Jacques Demers’ move to the upper chamber hasn’t gone smoothly

Time to get in the gameWith his 65th birthday fast approaching, Jacques Demers had little else than retirement on his mind this past summer. In October, Demers would begin his final run as a hockey analyst for the French-language sports channel RDS. His contract was up at the end of the season and, after spending the better part of 20 years behind the bench and another 10 in the broadcast booth, Demers was planning on leaving the hockey world for good once this year’s Stanley Cup playoffs wrapped up.

But those plans suddenly changed in mid-July when an official in the Conservative government got in touch, offering him one of the nine Senate seats that were due to open up. Of Stephen Harper’s selections, Demers’ was by far the most surprising, even to those around him. “When he told me about it,” says Mario Leclerc, Demers’ biographer and one of a handful of people the former coach went to for advice in the following days, “I nearly fell out of my chair.”

Never mind that Demers had never shown any interest in or aptitude for politics. As Leclerc revealed in his book, En toutes lettres (Spelled Out in Full), Demers spent much of his life hiding an inability to read or write. As a result, when Demers’ nomination was officially announced that August, it was widely panned by Quebec’s commentariat as a cheap dig at the chamber Harper so eagerly wants to reform. “Does the poor esteem in which we hold the Senate make it so the sole quality of being a ‘damn good guy who’s overcome some terrible challenges’ qualifies you?” asked one columnist at La Presse. “Jacques Demers lands there like a hunting trophy who hasn’t even figured out he’s the stuffed moose in the place.”

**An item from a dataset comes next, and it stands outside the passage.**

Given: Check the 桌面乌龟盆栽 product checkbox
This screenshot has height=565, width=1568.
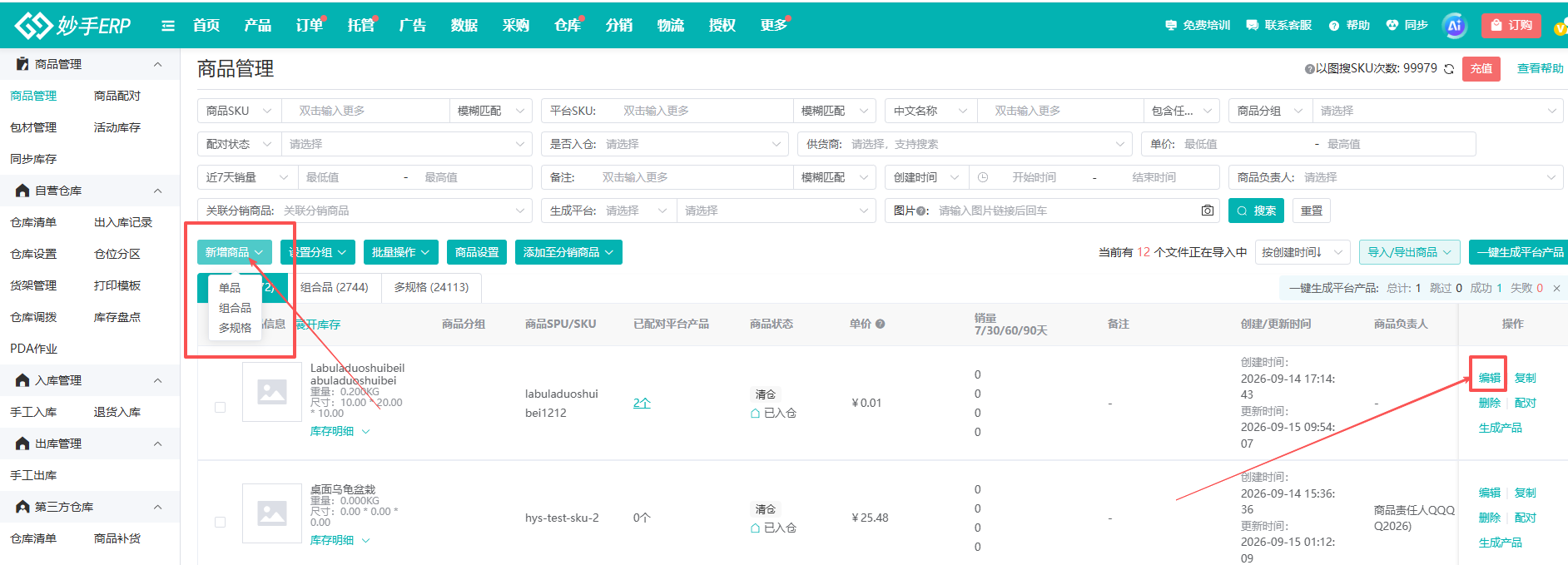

Although Leclerc says Demers has come a long way in improving his reading and writing over the years, he says the former coach had “serious reservations” about whether he’d be able to keep up given his limitations. Demers, however, is quick to brush off any lingering concerns about his literacy. His reading and writing are slow, he concedes, “but you have to be careful here: just because you graduated from McGill or the University of Montreal doesn’t mean you’re smarter or that you have better judgment than someone who has trouble reading and writing. I’ve fought hard and I’ve overcome the challenges I faced.”

Still, literacy skills aside, his transition from hockey to politics has been anything but smooth. The man fondly referred to as “coach” by his on-air colleagues at RDS is finding life in Ottawa much less congenial than life in the NHL, and he’s found himself a target for frequent criticism and, all too often, ridicule. Last fall, for instance, Demers abstained from voting on a bill he had publicly endorsed just weeks before that would have restricted the placement of video lottery terminals—the reversal coming after he discovered his party didn’t share his views. (The fact he continues to star in television ads for Loto-Québec have only made his stance seem even more confused.) He was also criticized for lending his voice to advertisements for a Conservative candidate running in a recent by-election after he’d vowed not to engage in partisan politics when he was nominated.

Perhaps most damaging, though, was a recent front-page story by the Journal de Montréal revealing Demers had missed 13 of 35 sitting days in the Senate. The Journal’s investigation found that, of the 16 occasions on which the Senate’s schedule conflicted with that of the Montreal Canadiens, Demers was absent 12 times.

In an interview with Maclean’s, a clearly annoyed Demers insists everything can be explained: Jean Lapointe, his Liberal Senate colleague who sponsored the anti-gambling bill, never had a problem with Demers’ appearance in a Loto-Québec commercial; his work for the Conservative candidate in Montmagny-L’Islet-Kamouraska-Rivière-du-Loup was done in a “professional manner”; and Harper’s entourage was well aware of the remaining year on his contract with RDS and that it would require him to miss some legislative sessions.

Moreover, he says he agreed to his gigs at Loto-Québec and RDS well before he become a senator and had them vetted by Senate ethics officer Jean Fournier before his nomination. Besides, Demers says he won’t be working for either next year and plans to put his energies into his work in Ottawa. “I won’t be missing any more time in the Senate in the future,” he says.

Though showing up may be half the battle, Demers admits he’s got a lot to learn about federal politics. “If you talk to me about the Canadian economy or what was going on in Copenhagen,” he says, “that’s not my strong suit.” Rather, his politics are deeply personal. Having grown up in dire poverty with a violent, alcoholic father who would often beat him and his mother, Demers has become single-minded in his focus on working for battered women and children. To get him up to speed on the rest, he’s relying on two young researchers at the University of Ottawa to help him decipher his own party’s policies on everything from abortion to marijuana.

In the meantime, Demers knows he won’t be called upon to make any sweeping policy decisions or grand statements of purpose. Rather, the biggest hurdle ahead may be convincing a skeptical public and press corps of his credibility. “I just want to be understood,” he says. “I’m not trying to pull a fast one on anybody.”